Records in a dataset
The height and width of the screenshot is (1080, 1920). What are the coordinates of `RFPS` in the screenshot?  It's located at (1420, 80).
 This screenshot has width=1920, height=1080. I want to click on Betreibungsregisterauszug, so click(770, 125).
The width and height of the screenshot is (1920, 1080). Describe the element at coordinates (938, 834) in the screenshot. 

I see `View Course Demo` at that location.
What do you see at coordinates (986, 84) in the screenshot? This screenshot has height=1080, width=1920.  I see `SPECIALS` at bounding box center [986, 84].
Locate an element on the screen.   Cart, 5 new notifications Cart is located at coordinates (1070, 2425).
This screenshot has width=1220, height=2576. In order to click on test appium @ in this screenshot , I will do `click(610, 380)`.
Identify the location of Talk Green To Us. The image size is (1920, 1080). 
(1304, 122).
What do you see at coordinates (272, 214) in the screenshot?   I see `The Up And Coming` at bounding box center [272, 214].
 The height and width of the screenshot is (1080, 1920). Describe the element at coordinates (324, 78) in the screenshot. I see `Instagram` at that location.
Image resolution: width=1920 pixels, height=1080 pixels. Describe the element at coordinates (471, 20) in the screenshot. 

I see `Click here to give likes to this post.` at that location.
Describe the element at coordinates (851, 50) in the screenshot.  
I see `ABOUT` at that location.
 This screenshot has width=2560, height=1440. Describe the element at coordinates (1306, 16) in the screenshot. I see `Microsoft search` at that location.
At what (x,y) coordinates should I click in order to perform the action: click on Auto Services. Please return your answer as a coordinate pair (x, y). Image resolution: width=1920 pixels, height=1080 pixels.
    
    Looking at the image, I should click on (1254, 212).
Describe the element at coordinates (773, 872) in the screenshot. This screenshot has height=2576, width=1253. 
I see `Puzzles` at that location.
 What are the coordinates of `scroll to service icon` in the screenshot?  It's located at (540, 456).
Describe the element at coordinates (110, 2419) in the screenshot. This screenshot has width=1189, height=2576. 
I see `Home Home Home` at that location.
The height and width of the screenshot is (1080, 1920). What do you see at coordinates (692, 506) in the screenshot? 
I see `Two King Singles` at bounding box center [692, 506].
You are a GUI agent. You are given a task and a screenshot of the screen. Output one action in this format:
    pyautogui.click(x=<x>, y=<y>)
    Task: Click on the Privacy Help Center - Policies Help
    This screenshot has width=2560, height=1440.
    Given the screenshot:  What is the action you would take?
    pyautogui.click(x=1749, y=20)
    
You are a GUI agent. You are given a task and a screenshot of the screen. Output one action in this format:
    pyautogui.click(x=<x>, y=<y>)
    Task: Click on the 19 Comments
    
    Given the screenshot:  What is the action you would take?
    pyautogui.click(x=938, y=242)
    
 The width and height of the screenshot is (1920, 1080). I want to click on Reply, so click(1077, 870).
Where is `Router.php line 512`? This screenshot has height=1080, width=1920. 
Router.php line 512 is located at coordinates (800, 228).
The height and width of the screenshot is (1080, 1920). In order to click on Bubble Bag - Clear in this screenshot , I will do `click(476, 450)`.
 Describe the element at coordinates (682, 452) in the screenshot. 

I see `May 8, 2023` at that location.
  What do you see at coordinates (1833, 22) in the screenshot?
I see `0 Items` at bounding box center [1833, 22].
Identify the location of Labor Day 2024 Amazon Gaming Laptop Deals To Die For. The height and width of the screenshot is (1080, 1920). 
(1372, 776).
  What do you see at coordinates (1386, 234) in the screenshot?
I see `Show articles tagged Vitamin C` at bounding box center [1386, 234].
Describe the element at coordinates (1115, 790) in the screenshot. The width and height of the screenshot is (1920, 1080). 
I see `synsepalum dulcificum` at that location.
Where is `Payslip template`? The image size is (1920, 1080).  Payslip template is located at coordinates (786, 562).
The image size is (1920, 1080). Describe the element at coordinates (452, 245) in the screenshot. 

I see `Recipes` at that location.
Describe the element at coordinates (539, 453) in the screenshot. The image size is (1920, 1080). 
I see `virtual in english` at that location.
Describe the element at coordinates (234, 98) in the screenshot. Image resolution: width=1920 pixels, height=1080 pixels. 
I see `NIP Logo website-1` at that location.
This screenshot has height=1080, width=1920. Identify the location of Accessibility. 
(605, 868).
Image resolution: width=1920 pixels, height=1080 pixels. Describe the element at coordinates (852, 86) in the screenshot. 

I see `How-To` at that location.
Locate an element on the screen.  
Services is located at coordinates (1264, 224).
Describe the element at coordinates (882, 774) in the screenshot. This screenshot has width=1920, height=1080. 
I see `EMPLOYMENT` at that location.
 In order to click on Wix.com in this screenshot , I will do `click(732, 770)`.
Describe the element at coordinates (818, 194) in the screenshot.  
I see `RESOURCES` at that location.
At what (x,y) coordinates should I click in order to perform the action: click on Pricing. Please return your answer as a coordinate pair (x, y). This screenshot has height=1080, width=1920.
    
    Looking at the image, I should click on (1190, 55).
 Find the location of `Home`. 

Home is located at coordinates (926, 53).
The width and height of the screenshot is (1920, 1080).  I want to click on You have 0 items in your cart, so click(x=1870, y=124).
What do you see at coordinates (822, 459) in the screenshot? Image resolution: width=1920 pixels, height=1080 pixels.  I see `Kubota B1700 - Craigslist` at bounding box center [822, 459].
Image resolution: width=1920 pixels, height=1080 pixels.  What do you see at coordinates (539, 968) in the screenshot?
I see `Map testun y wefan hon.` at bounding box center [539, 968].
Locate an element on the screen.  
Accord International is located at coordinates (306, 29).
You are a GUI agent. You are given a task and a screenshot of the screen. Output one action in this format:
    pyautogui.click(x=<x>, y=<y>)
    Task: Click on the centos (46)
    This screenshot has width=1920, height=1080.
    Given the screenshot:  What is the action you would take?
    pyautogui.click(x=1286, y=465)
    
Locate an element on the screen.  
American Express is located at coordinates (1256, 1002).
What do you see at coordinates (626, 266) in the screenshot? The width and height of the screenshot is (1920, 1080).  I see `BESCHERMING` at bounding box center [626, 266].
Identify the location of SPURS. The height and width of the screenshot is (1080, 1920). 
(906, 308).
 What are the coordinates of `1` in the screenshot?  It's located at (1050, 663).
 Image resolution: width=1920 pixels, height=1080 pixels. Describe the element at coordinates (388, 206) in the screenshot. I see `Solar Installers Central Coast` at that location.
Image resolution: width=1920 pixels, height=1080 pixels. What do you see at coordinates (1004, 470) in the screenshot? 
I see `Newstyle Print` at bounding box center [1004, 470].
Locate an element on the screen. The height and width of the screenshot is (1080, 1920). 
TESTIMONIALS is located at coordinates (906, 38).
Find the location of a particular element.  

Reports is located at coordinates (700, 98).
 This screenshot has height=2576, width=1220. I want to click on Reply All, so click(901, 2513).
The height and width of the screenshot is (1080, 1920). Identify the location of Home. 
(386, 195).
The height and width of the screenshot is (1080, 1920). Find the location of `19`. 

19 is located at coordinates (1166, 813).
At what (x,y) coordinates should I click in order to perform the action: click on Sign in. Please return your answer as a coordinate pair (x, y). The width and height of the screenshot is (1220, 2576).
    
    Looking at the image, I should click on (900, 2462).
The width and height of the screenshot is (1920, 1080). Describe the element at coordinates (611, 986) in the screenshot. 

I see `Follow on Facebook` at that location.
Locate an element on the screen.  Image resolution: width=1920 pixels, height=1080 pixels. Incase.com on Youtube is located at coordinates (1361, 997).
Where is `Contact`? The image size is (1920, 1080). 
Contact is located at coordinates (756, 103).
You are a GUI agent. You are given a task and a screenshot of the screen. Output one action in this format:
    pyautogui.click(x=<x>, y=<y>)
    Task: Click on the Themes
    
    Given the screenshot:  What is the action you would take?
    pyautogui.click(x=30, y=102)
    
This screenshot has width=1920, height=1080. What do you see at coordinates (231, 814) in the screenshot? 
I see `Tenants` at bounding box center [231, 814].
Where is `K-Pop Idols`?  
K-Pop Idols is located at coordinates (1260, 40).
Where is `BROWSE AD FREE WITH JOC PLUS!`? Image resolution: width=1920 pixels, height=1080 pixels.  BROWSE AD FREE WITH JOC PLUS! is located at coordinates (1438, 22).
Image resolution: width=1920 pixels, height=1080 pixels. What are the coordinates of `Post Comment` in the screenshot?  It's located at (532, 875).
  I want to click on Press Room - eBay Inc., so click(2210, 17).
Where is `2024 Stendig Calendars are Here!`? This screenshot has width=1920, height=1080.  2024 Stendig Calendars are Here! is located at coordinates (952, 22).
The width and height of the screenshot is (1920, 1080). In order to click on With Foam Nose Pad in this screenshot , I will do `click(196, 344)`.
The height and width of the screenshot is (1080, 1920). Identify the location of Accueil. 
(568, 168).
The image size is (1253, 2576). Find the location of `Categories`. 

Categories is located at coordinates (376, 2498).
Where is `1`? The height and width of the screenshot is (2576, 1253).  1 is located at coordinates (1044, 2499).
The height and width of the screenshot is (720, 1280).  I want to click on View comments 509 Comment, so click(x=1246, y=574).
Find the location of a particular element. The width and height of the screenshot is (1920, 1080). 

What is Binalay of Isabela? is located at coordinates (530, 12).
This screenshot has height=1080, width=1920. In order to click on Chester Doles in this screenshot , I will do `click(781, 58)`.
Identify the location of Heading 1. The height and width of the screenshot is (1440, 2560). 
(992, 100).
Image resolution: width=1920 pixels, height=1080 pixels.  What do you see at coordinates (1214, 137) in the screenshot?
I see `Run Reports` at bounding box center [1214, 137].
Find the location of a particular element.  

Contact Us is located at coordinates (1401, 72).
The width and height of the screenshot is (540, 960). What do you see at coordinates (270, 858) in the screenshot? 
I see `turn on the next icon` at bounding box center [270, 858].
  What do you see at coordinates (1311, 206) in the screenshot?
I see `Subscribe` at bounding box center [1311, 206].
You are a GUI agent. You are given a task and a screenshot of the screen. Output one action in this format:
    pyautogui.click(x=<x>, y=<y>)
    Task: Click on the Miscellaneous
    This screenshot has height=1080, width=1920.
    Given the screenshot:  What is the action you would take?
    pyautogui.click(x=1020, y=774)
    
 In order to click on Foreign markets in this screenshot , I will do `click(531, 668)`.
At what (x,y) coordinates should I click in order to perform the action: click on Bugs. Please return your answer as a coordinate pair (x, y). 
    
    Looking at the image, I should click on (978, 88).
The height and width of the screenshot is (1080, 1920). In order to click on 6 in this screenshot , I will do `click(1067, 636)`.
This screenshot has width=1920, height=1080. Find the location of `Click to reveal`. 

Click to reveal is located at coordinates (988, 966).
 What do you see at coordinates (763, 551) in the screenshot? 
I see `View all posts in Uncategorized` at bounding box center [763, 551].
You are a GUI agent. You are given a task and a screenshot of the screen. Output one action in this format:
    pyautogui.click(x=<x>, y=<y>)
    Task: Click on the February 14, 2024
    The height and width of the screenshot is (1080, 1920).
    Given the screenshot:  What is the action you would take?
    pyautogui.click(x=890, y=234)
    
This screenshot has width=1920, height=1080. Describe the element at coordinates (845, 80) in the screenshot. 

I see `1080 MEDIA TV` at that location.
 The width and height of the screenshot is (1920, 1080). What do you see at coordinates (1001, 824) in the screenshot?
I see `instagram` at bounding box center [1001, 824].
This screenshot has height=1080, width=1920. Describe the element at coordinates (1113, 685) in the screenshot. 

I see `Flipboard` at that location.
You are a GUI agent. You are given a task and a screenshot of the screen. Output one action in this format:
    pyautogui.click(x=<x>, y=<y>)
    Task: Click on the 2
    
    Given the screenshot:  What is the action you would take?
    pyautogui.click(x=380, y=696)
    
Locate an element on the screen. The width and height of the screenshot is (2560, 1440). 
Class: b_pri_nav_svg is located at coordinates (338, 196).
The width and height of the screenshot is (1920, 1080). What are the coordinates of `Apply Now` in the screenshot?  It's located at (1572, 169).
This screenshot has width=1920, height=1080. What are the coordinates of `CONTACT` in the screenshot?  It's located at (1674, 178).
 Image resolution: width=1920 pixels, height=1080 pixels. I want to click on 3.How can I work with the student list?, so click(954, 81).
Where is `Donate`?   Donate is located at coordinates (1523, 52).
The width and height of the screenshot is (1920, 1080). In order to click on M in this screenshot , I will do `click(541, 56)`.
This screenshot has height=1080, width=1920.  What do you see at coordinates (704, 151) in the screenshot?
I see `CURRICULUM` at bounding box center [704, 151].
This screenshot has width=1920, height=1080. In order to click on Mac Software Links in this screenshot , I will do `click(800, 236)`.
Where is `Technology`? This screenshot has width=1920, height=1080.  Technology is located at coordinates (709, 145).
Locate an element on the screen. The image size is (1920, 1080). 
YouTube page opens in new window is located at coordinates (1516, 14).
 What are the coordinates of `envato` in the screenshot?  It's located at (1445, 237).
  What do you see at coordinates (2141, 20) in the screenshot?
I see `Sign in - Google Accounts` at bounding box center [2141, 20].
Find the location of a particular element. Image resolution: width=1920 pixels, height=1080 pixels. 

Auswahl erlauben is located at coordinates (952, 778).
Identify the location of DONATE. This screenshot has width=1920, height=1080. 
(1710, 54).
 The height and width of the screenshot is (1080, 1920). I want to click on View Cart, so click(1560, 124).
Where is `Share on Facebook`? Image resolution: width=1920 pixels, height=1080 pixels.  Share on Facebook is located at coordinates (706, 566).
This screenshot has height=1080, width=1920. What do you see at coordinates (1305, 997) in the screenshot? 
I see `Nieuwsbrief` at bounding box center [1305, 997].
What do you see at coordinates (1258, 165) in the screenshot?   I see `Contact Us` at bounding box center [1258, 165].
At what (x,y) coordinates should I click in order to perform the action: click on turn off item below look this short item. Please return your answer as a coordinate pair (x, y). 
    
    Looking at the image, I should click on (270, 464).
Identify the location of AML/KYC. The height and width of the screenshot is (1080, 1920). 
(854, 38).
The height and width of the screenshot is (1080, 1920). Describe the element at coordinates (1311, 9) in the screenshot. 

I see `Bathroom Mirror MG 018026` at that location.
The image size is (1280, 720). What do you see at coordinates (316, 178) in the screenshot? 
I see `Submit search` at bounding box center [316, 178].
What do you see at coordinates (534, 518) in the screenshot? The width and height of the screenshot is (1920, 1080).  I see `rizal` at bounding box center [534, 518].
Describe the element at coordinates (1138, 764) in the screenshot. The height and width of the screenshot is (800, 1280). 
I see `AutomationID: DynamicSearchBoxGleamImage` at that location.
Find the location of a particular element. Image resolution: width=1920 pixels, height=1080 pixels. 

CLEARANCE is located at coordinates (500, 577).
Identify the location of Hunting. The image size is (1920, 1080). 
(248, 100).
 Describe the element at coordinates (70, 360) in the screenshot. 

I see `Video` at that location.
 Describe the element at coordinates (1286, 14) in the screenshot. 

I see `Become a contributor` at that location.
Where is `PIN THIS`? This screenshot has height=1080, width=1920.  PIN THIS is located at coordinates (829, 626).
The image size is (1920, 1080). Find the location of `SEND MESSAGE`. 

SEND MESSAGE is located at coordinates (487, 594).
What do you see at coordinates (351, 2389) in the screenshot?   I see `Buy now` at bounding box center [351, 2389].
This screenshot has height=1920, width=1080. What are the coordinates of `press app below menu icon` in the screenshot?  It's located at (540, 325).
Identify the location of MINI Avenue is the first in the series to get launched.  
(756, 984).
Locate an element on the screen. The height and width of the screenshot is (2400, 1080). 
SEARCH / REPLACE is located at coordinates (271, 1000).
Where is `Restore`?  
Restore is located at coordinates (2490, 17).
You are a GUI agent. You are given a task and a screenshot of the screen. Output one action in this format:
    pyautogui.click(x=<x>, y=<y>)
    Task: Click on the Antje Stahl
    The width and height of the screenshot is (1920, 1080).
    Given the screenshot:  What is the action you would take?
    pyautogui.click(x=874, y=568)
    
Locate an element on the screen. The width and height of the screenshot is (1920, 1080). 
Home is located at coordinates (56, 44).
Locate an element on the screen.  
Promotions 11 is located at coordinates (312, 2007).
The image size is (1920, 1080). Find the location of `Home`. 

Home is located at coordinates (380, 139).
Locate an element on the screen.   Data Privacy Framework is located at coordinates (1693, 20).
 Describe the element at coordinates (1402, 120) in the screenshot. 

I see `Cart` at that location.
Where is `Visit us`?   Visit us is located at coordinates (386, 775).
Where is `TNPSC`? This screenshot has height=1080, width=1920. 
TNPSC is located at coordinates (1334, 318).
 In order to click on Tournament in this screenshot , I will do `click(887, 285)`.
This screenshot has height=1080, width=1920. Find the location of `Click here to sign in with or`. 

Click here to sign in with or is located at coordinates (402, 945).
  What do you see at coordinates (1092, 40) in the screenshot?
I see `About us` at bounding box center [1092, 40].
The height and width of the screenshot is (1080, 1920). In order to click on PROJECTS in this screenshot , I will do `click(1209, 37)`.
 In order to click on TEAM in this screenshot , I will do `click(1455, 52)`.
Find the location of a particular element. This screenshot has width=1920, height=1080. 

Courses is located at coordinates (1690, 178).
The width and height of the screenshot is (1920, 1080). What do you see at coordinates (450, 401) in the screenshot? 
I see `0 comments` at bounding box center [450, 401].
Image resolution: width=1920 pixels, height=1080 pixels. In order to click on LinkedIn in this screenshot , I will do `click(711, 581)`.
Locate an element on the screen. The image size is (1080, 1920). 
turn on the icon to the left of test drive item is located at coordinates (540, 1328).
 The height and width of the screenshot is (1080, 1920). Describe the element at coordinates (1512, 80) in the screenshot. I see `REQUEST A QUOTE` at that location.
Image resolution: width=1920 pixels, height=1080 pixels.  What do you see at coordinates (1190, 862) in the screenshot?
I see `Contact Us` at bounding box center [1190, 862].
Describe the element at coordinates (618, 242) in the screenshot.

What you are asked to do => Rewrite the material from the line with "The image size is (1920, 1080). Describe" up to and including the line with "center [539, 968].", putting "Identify the element" in place of "Describe the element" and leaving everything else unchanged.

Written response =>
The image size is (1920, 1080). Identify the element at coordinates (452, 245) in the screenshot. 

I see `Recipes` at that location.
Identify the element at coordinates (539, 453) in the screenshot. The image size is (1920, 1080). 
I see `virtual in english` at that location.
Identify the element at coordinates (234, 98) in the screenshot. Image resolution: width=1920 pixels, height=1080 pixels. 
I see `NIP Logo website-1` at that location.
This screenshot has height=1080, width=1920. Identify the location of Accessibility. 
(605, 868).
Image resolution: width=1920 pixels, height=1080 pixels. Identify the element at coordinates (852, 86) in the screenshot. 

I see `How-To` at that location.
Locate an element on the screen.  
Services is located at coordinates (1264, 224).
Identify the element at coordinates (882, 774) in the screenshot. This screenshot has width=1920, height=1080. 
I see `EMPLOYMENT` at that location.
 In order to click on Wix.com in this screenshot , I will do `click(732, 770)`.
Identify the element at coordinates (818, 194) in the screenshot.  
I see `RESOURCES` at that location.
At what (x,y) coordinates should I click in order to perform the action: click on Pricing. Please return your answer as a coordinate pair (x, y). This screenshot has height=1080, width=1920.
    
    Looking at the image, I should click on (1190, 55).
 Find the location of `Home`. 

Home is located at coordinates (926, 53).
The width and height of the screenshot is (1920, 1080).  I want to click on You have 0 items in your cart, so click(x=1870, y=124).
What do you see at coordinates (822, 459) in the screenshot? Image resolution: width=1920 pixels, height=1080 pixels.  I see `Kubota B1700 - Craigslist` at bounding box center [822, 459].
Image resolution: width=1920 pixels, height=1080 pixels.  What do you see at coordinates (539, 968) in the screenshot?
I see `Map testun y wefan hon.` at bounding box center [539, 968].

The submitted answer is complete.